▶ [WORK TO BE COMPLETED]:
Could you transcribe exactly the lines from the one containing "Retweet Филиппов Алексей's tweet" through the last line of the records below, leaving out the pictures?

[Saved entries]
++++++++++
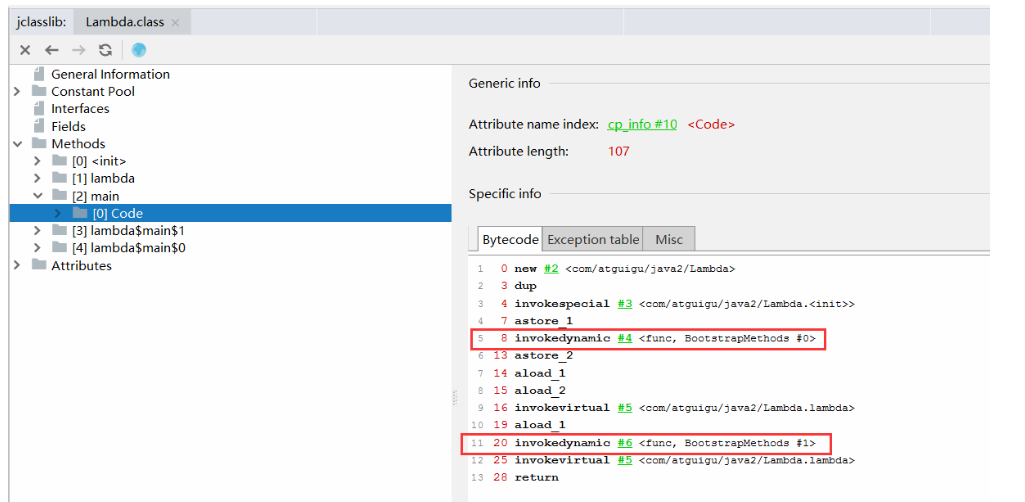Select the General Information file icon
Viewport: 1025px width, 502px height.
click(39, 74)
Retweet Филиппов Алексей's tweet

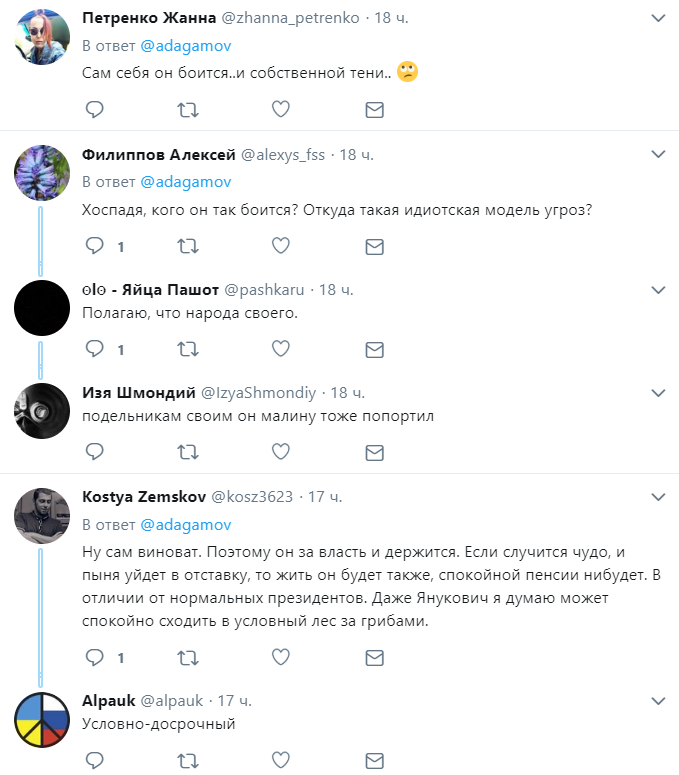pyautogui.click(x=188, y=246)
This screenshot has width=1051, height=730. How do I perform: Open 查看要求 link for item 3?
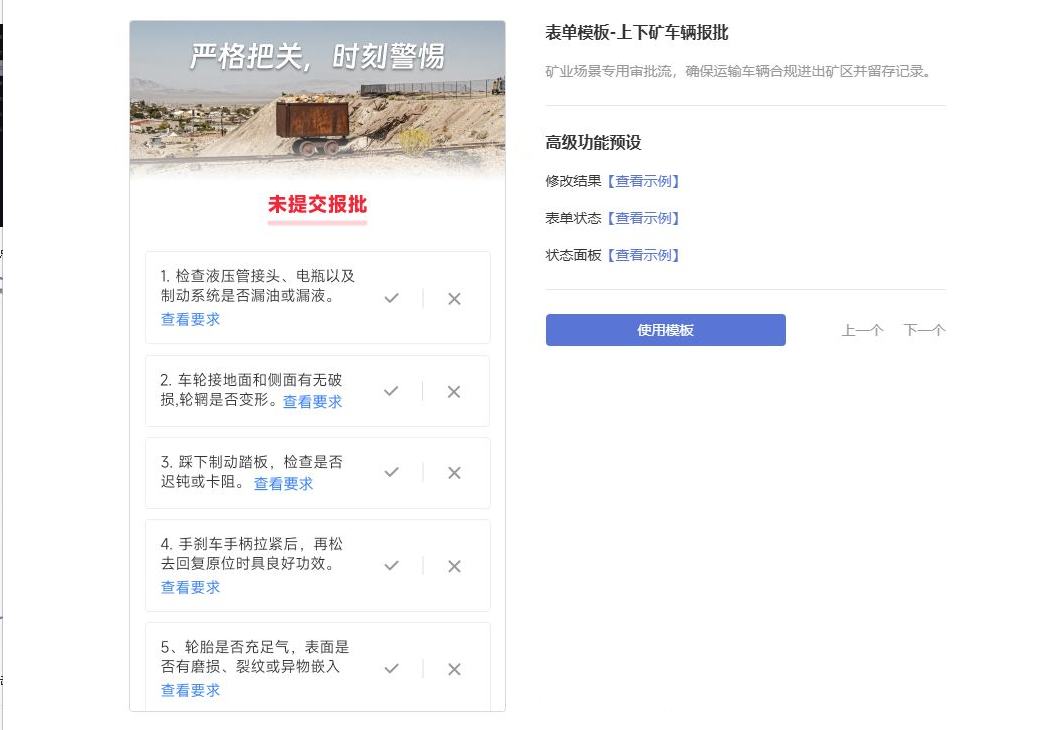click(283, 483)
++++++++++
▶ [TASK OUTPUT]:
Retweet Филиппов Алексей's tweet

pyautogui.click(x=188, y=246)
This screenshot has width=1051, height=730. How do I perform: Open 查看要求 link for item 3?
click(283, 483)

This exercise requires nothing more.